According to the image processing method according to any one of claims 1 to 4, the image processing method is implemented based on a neural network; the neural network is obtained by training using a data set containing a plurality of sample image frame pairs, so The sample image frame pair includes a plurality of first sample image frames and second sample image frames respectively corresponding to the plurality of first sample image frames, and the analysis of the first sample image frames The resolution is lower than the resolution of the second sample image frame.

According to the image processing method according to any one of Claims 1 to 4, before the acquisition of the image frame sequence, the method further includes: down-sampling each video frame in the acquired video sequence to obtain all The sequence of image frames.

The image processing method according to any one of claim items 1 to 4, before the image aligning the image frame to be processed with the image frame in the image frame sequence, the method further includes : Deblurring the image frames in the image frame sequence.

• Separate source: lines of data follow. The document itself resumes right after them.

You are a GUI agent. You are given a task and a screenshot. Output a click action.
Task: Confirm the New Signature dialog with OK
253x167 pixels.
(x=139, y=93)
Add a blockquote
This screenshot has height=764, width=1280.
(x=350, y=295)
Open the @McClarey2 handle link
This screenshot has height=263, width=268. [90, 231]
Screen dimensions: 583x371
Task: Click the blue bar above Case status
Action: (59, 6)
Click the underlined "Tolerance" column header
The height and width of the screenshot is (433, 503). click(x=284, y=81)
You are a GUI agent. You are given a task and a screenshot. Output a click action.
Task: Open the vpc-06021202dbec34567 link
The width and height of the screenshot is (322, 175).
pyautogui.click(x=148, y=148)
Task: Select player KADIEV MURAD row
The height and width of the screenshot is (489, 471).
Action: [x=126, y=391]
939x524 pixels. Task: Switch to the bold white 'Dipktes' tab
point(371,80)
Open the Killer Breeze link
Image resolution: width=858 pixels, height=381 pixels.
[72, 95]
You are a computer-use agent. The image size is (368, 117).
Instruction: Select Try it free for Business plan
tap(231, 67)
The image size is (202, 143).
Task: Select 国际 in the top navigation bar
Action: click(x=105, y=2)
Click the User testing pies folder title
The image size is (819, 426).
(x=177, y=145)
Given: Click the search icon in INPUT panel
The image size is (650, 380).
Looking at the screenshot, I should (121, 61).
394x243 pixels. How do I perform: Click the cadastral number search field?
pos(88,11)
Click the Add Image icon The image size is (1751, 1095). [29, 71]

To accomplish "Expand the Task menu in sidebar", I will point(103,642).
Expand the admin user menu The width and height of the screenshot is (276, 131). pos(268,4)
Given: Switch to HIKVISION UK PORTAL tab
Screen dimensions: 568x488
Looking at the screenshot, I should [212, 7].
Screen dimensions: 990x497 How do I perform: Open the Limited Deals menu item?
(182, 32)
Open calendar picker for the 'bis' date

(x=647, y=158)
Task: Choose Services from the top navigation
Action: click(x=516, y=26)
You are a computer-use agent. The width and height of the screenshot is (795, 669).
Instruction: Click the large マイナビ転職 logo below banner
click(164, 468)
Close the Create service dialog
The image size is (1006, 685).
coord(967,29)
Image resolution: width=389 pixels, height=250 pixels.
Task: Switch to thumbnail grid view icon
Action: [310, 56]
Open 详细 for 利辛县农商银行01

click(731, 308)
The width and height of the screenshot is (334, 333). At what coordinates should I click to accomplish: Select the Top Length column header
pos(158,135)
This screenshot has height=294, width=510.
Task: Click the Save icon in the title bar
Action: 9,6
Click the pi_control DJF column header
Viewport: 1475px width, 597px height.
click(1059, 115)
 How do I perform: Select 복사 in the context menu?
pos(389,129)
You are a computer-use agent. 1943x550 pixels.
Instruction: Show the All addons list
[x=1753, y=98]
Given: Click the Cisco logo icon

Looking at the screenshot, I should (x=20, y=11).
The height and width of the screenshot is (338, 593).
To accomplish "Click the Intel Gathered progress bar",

An image processing method, the method comprising: in the case that the resolution of the image frame sequence in the first video stream collected by a video capture device is less than or equal to a preset threshold, sequentially passing any one of the request items 1 to 13 The method described in the item processes each image frame in the image frame sequence to obtain a processed image frame sequence; output and/or display a second image frame sequence composed of the processed image frame sequence Video streaming.

An electronic device, including a processor and a memory, the memory is used to store a computer program, the computer program is configured to The processor executes, and the processor is configured to execute the method according to any one of claim items 1 to 14.

A computer-readable storage medium is used to store a computer program, wherein the computer program enables a computer to execute the method according to any one of claim items 1 to 14.